### Partie texte
+++
Le 22 mai, rendez-vous à 8 heures avec la classe de première année de BTS viticulture-œnologie au lycée agricole Tours-Fondettes Agrocampus à Tours, une ville située entre le Cher et la Loire. Sur le parking, à l’entrée du lycée, Simon Rousseau, enseignant et Philippe Bertholet, intervenant viticulteur, discutent avec quelques élèves. Aujourd’hui, dans le cadre des travaux pratique “ébourgeonnage-épamprage” au domaine des Millarges de Chinon, les étudiants vont utiliser le scooter des vignes remis par la MSA le 27 février dernier, dans le cadre d’un journée de formation, organisée par Sandra Fournier et Xavier de Mori, conseillers en prévention des risques professionnelles à la MSA Berry-Touraine. Au programme également de cette séance, qui va durer toute la matinée, une première prise en main d’un tracteur.
Rendez-vous avez la classe de première année de BTS viticulture-œnologie
La classe n’est pas au complet. Sur 23 élèves, ils sont cinq à être présents aujourd’hui car beaucoup planchent encore sur un dossier terroir à rendre avant le début des stages prévus dans quelques semaines. Jeanne, Teddy, Sara, Paul et Léo ont bouclé le dossier en question. « Comme vous partez bientôt en stage, qui n’a jamais conduit de tracteur ici ou très peu ? Vous savez attelés des outils ? Une griffe ? », interroge Philippe Berthelot. Certains répondent par la négative. « On va regarder ça. », annonce-t-il. « Vous avez vos sécateurs ?», demande, de son côté, Simon Rousseau. « Oui », répondent-ils en chœur. Soulagement du professeur. Certains ont même pensé à apporter leurs équipements de protection individuelle (EPI). Après les précisions sur le programme de la journée, direction le domaine des Millarges, à Chinon, à trente minutes de Fondettes, à bord d’un van.
Sur le domaine de Millarges
Un ciel bleu plane au dessus des parcelles verdoyantes de la propriété viticole pendant que les températures grimpent à toute allure. Au fil des heures, le soleil cogne de plus en plus fort. À cette période de l’année, la saison de la taille est déjà terminée. Pendant cette séquence, qui va de la chute des feuilles en novembre décembre à mars-avril, on sélectionne les bourgeons (ou yeux) sur les pieds de vigne qui vont donner les grappes de raisin. Petit conseil de Simon Rousseau : « L’idéal est de tailler le plus tard possible car plus on taille tard, plus ça va débourrer tard. Par rapport aux gelées, on retarde de quelques jours. »
+++
Entrées enregistrées:
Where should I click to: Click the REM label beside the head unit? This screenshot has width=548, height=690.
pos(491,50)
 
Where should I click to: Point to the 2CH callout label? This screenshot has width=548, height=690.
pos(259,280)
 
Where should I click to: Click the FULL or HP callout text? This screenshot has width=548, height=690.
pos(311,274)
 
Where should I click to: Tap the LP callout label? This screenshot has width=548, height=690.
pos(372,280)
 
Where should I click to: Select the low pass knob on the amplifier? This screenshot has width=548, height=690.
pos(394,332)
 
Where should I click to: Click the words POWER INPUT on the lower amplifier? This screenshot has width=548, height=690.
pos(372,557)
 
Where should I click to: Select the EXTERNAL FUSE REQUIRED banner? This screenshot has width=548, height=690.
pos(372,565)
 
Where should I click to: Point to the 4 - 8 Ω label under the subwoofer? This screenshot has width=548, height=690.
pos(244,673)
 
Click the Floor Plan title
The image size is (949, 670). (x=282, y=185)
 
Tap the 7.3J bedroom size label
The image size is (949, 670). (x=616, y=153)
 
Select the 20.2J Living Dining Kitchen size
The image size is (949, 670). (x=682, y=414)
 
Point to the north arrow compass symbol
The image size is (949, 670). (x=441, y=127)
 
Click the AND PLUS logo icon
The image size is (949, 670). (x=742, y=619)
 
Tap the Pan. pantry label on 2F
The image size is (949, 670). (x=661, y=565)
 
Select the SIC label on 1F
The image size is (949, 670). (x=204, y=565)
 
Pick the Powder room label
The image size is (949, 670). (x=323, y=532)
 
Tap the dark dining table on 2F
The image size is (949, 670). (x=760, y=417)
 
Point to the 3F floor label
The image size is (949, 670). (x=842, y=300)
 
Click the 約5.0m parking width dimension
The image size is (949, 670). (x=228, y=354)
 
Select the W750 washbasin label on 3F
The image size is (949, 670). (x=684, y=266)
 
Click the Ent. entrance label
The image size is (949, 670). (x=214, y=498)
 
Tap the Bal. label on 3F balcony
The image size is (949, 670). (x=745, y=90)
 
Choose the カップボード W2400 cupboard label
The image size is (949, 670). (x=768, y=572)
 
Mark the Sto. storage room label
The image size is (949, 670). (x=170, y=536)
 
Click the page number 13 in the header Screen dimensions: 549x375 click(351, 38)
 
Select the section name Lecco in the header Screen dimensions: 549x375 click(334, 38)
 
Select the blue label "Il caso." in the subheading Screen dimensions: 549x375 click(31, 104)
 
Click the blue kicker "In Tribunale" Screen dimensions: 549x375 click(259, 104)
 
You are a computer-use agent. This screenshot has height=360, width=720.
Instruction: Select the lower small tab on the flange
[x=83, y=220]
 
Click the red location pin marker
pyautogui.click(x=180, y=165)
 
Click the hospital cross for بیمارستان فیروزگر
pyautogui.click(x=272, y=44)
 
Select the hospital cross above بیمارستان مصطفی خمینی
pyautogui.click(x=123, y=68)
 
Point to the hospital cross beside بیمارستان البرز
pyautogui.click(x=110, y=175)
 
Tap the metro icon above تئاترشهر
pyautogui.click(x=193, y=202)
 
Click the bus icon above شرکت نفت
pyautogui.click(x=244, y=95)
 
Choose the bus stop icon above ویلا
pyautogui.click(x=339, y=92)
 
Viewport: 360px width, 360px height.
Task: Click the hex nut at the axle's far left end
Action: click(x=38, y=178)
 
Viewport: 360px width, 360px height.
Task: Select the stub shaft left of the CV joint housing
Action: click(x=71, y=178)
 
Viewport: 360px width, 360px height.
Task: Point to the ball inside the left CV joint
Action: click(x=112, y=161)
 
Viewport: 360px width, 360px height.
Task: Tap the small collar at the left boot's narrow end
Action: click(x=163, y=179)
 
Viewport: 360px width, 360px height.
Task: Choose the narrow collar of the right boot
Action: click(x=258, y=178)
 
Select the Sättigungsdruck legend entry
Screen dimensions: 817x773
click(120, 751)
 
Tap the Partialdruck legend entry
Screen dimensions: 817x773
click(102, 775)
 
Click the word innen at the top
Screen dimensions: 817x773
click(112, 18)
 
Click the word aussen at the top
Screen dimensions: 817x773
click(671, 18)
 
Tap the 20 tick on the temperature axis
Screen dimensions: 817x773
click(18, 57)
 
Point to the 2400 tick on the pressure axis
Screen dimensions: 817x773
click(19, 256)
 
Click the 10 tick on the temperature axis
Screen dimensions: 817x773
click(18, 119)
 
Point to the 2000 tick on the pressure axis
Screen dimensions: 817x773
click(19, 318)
+++
### Défis
1. Restituez tel quel le passage du reportage sur la classe de viticulture qui commence à « Le 22 mai, rendez-vous » et se termine à « main d’un tracteur. ».
2. Reprenez le reportage sur la classe de viticulture là où il s'arrête.
Les items ne servent à rien ici.

### Réponses par tâche
1.
Le 22 mai, rendez-vous à 8 heures avec la classe de première année de BTS viticulture-œnologie au lycée agricole Tours-Fondettes Agrocampus à Tours, une ville située entre le Cher et la Loire. Sur le parking, à l’entrée du lycée, Simon Rousseau, enseignant et Philippe Bertholet, intervenant viticulteur, discutent avec quelques élèves. Aujourd’hui, dans le cadre des travaux pratique “ébourgeonnage-épamprage” au domaine des Millarges de Chinon, les étudiants vont utiliser le scooter des vignes remis par la MSA le 27 février dernier, dans le cadre d’un journée de formation, organisée par Sandra Fournier et Xavier de Mori, conseillers en prévention des risques professionnelles à la MSA Berry-Touraine. Au programme également de cette séance, qui va durer toute la matinée, une première prise en main d’un tracteur.

2.
Il faut faire au moins une saison complète pour apprendre le métier. Avec la pratique, on acquiert le coup d’œil et le coup de main. Malheureusement, cette activité n’arrive pas à recruter : il n’y a pas assez de candidats. Et dans l’ensemble, le secteur de la viticulture souffre d’une pénurie de main-d’œuvre. « Il y a beaucoup d’offres d’emploi que l’on reçoit régulièrement pour la France et l’étranger. Et on n’arrive pas à y répondre », indique Simon Rousseau. Un manque d’attrait qui s’explique par les conditions de travail : « Au niveau des exploitations, ça reste physique. C’est peu valorisé. Une activité comme la taille, c’est physique. Il faut y aller par tous les temps », admet-il.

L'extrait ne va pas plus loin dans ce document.